Deux cents politiques et vingt ministres
Bertrand Delanoë regarde avec intérêt le smartphone de son collègue du PS qui lui explique la timeline, les followers, tout ça. Le maire de Paris n’a jamais tweeté. « Je n’ai même pas de téléphone portable. J’ai un site mais je ne m’occupe que du contenu. Je rédige encore mes textes au stylo. Twitter, ce n’est pas ma culture. Exposer brutalement des relations intimes me dérange, c’est certainement une question de génération. D’autre part, je n’ai pas le temps.

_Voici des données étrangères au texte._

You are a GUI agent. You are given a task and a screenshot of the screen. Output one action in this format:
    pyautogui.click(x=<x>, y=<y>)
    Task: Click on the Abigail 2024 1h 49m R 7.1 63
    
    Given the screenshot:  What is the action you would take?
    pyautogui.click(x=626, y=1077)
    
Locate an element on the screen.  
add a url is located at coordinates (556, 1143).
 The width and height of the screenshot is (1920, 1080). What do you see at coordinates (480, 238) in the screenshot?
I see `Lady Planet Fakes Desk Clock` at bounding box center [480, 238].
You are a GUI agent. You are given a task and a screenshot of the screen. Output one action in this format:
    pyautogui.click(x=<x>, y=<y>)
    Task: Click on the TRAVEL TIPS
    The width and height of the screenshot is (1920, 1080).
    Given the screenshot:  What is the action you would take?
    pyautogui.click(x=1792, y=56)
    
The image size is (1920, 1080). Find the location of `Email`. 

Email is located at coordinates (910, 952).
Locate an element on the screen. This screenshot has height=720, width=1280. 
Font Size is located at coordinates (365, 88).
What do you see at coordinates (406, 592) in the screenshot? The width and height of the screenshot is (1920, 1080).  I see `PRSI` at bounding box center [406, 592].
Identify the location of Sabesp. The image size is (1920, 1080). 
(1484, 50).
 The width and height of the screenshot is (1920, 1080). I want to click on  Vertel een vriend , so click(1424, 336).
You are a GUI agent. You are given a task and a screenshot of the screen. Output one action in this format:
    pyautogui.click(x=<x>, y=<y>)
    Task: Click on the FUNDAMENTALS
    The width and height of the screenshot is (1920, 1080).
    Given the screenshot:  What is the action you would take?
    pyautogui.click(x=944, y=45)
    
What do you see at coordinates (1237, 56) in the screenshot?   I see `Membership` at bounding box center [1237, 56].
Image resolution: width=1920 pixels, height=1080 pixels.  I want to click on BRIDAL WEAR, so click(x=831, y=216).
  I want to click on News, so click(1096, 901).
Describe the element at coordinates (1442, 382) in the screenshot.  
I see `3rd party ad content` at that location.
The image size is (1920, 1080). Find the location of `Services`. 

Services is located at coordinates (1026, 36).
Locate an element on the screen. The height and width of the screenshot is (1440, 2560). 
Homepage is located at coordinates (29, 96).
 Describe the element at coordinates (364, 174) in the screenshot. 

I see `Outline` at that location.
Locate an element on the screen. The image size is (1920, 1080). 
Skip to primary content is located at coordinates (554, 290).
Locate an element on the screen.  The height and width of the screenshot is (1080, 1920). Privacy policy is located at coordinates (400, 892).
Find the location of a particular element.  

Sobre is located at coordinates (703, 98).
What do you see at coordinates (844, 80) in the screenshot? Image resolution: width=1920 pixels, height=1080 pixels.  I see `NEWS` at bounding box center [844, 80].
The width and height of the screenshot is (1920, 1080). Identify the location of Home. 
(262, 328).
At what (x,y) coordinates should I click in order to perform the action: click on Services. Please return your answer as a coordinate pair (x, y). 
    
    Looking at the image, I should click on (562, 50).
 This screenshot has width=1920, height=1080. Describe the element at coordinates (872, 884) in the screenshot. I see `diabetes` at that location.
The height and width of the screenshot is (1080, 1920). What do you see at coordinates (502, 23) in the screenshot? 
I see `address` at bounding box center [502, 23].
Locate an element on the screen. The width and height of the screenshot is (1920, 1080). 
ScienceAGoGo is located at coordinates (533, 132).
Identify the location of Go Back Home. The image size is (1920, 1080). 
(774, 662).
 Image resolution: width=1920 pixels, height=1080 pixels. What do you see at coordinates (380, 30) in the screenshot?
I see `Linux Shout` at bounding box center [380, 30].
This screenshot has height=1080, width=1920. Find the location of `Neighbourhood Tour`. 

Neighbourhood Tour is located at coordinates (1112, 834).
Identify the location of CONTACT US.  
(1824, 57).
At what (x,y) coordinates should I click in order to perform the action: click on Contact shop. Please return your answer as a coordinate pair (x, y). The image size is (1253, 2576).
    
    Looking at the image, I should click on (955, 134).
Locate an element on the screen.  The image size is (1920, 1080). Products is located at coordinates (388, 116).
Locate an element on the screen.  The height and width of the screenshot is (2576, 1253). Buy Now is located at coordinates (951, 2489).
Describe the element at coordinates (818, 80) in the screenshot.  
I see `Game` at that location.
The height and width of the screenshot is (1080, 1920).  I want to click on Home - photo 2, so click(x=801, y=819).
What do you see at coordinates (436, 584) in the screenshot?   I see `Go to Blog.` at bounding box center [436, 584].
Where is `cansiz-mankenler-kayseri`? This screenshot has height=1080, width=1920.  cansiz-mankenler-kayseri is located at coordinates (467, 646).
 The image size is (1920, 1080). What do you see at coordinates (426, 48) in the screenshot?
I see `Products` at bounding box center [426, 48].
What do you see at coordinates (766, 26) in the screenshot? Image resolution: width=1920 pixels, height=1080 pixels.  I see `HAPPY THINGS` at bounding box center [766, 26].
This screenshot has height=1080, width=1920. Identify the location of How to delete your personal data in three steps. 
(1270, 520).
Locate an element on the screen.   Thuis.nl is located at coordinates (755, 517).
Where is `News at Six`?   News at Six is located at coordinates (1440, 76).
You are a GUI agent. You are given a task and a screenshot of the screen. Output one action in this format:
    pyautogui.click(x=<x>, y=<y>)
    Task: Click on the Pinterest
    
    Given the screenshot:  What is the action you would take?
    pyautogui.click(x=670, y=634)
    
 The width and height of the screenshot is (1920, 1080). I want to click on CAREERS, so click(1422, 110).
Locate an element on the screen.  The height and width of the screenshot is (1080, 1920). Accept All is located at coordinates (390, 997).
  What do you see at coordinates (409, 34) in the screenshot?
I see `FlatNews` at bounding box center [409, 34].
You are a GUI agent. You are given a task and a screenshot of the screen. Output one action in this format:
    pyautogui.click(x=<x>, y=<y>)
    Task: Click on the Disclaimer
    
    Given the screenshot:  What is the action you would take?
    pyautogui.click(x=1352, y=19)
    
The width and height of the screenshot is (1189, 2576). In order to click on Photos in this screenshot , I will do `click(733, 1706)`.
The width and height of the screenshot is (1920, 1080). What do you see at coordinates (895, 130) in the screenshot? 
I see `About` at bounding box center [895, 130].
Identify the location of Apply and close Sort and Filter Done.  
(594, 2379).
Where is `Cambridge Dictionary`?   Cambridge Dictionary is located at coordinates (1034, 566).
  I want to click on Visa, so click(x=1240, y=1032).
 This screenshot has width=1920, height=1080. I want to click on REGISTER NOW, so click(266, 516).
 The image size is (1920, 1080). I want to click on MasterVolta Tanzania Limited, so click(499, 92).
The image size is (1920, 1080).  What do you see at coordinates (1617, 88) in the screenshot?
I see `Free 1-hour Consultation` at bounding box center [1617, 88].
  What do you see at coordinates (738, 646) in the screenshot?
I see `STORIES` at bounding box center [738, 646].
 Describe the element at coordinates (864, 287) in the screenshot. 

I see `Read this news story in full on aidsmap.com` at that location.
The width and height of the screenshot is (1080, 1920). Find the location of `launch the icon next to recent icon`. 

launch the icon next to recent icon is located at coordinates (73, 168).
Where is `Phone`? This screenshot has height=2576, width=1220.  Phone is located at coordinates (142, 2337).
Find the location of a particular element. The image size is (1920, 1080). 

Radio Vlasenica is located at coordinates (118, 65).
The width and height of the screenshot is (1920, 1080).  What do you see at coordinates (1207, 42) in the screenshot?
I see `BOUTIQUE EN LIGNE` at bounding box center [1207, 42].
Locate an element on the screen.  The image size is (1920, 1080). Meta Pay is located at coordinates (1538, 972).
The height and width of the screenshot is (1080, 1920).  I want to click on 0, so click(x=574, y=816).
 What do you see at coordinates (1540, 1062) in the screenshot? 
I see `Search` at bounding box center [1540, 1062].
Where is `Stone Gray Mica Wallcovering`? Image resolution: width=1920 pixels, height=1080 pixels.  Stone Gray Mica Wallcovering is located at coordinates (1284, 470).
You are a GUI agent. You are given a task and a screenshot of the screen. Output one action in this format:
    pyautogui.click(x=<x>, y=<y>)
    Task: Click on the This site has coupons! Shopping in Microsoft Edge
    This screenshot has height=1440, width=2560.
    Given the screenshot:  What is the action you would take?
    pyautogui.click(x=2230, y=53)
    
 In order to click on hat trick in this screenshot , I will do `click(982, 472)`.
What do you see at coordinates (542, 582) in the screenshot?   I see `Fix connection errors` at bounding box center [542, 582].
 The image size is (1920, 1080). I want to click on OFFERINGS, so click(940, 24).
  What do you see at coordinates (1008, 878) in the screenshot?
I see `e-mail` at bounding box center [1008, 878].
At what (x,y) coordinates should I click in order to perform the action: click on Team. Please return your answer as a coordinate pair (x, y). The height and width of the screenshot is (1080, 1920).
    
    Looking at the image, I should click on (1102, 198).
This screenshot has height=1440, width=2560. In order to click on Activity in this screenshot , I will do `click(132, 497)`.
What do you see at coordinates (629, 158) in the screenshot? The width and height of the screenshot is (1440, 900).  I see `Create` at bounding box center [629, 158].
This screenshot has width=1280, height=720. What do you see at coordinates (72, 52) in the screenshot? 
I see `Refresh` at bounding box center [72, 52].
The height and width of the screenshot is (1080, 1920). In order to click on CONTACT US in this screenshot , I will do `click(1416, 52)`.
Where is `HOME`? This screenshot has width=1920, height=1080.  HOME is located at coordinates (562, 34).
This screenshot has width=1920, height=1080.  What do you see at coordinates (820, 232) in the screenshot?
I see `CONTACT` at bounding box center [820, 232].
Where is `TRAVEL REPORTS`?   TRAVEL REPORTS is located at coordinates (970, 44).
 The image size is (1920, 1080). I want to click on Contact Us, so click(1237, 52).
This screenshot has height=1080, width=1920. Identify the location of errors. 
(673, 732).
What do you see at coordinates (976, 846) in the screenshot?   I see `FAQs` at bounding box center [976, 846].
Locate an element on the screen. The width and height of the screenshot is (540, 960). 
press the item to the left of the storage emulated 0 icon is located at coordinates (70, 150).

Quand j’aurai quitté mes fonctions, je m’y intéresserai plus, c’est probablement très pratique, surtout en politique », plaisante-t-il.
Bertrand Delanoë reste une exception. Qu’ils soient de droite ou de gauche, les politiques ont largement adopté ce nouvel outil de communication simple, efficace et gratuit qu’est Twitter, squatté depuis 2008 par les journalistes. Avec deux millions d’utilisateurs en France dont deux cents politiques et vingt ministres, Twitter doit beaucoup à la campagne présidentielle et aux politiques qui contribuent à lui faire de la pub. Pourtant, ceux-ci ont longtemps regardé de haut ce monde hostile peuplé d’êtres étranges aux pseudos rigolos. « Internet zone de non droit », « Infos pas fiables », « On ne peut rien dire en 140 signes », « Un DM quoi ? », entendait-on.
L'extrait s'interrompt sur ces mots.